Charlie sighed patiently.

‘I’ve checked the firm thoroughly,’ he reminded her. ‘There’s no trace with any of the standby companies the department use for links with outside businesses. And for three days after I made the arrangement with Rupert Willoughby I watched him, from morning to night. There was no contact whatsoever.’

‘You still can’t be one hundred per cent sure.’

‘Ninety-nine is good enough.’

‘It used not to be.’

Charlie frowned at her concern.

‘Edith,’ he lectured her, ‘it’s now over six weeks since the cemetery … almost a month since I went to London, by an appointment they would have known about had he been in any way connected with them. And here we are having a pleasant dinner in one of the best restaurants in Zurich. If Rupert Willoughby weren’t genuine, then I wouldn’t be alive. We both know that.’

She nodded, in reluctant agreement. His involvement with Willoughby would provide the interest he had lacked, she decided. And it was wonderful to see him laugh again.

‘I suppose you’re right,’ she said.

‘I always have been.’

That was another thing that had been absent for too long, Charlie’s confidence. It had been one of the first things to attract her, she remembered.
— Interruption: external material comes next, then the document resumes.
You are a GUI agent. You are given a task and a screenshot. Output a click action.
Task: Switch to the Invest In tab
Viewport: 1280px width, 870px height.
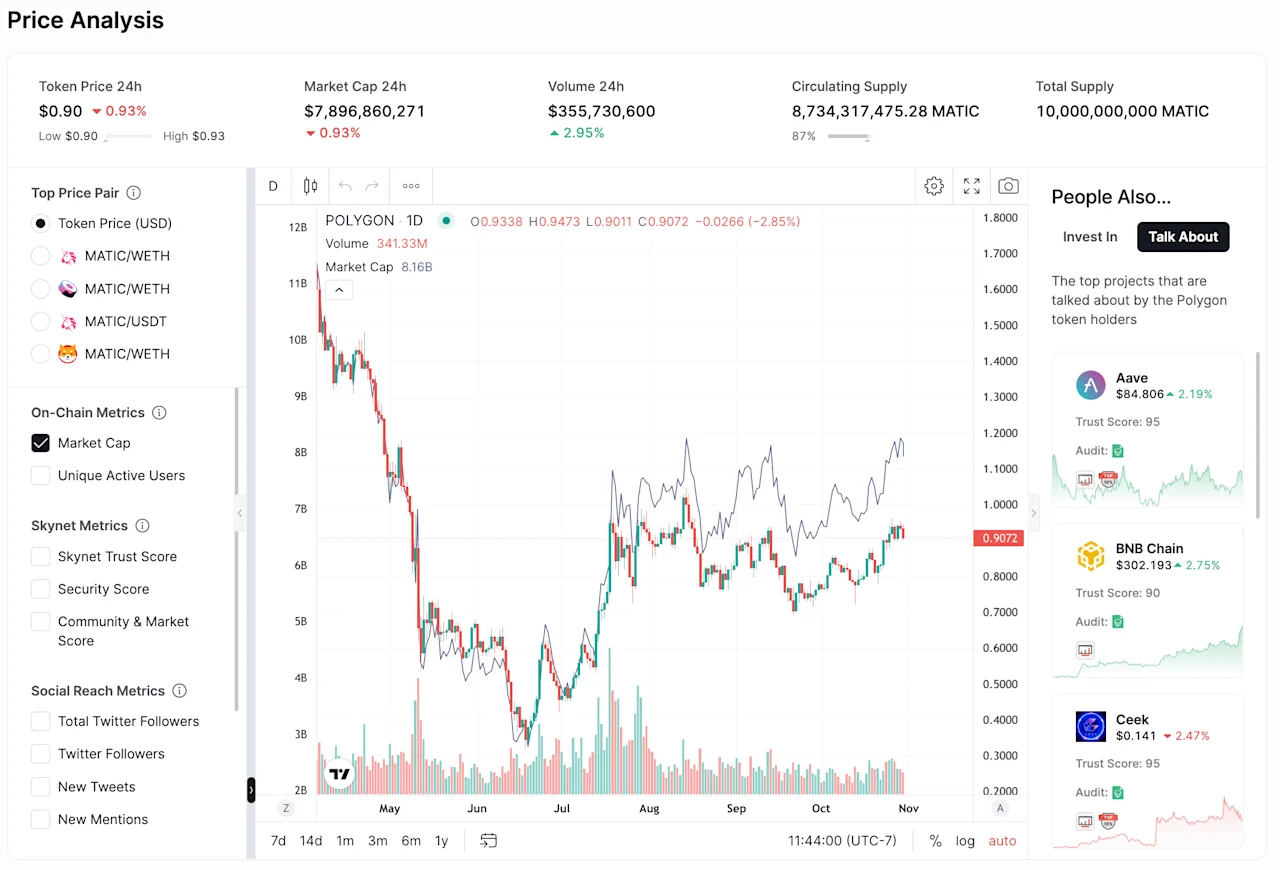tap(1090, 237)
It had been at a party at the Paris embassy, where Charlie had been on secondment and she had been the guest of the ambassador. The diplomat had apologised for Charlie afterwards, she recalled. Described him as an upstart. When she’d told Charlie, he’d nodded quite seriously and said ‘bloody right’: and two weeks later established that the ambassador’s mistress had links with Soviet intelligence.
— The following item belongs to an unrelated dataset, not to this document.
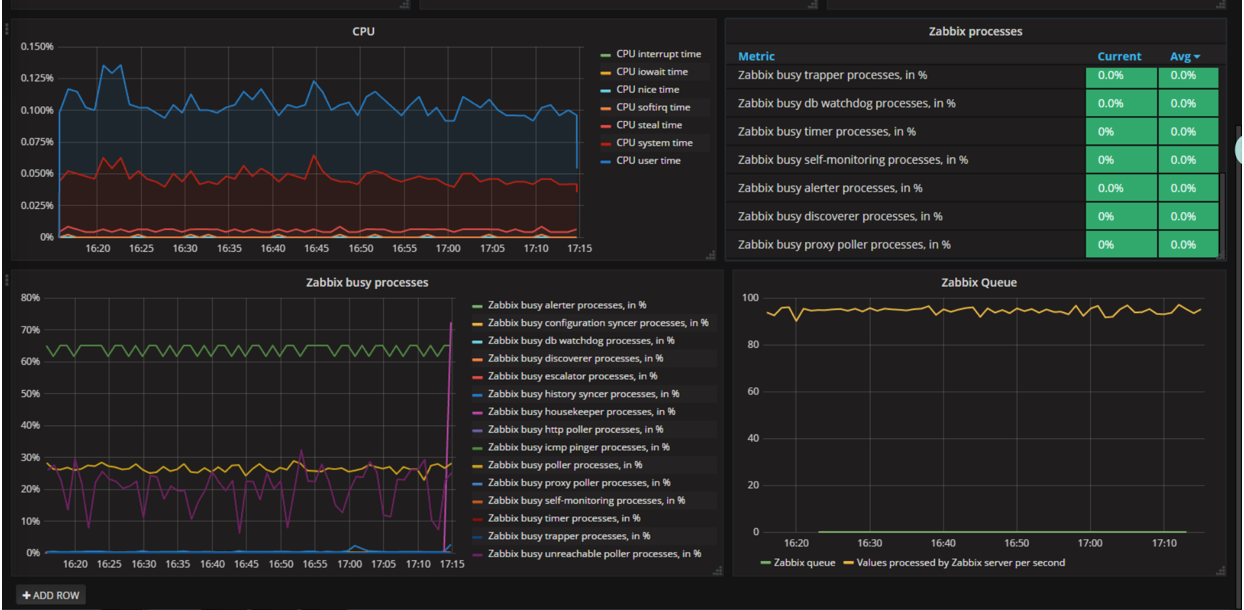The width and height of the screenshot is (1244, 610).
Task: Click the CPU interrupt time legend line icon
Action: (605, 55)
‘What are you smiling about?’ asked Charlie.

‘Just thinking,’ said Edith.

‘What about?’

‘You.’

He smiled back at her.

‘It’s going to be all right, Edith,’ he promised.

‘Tell me something, Charlie,’ she said, leaning over the table to enforce the question. ‘Honestly, I mean.’

‘What?’

‘You regret it, don’t you?’

He took his time over the answer.

‘Some things,’ he admitted. ‘People died, which is always wrong. But I’m not sorry I exposed Cuthbertson and his band of idiots.’

He stopped, smiling sadly.

‘I tried to do it and Sir Archibald tried to do it,’ he recalled. ‘And I wouldn’t mind betting that people like Wilberforce have still clung on. Bureaucracy is a comfort blanket to people like that.’

‘The killing wasn’t your fault,’ she said.

‘Some was,’ he insisted. Gunther Bayer had had a fiancee in West Berlin, he remembered. Gretel. She’d been preparing a celebration dinner on the night of the crossing and Gunther had wanted him to go.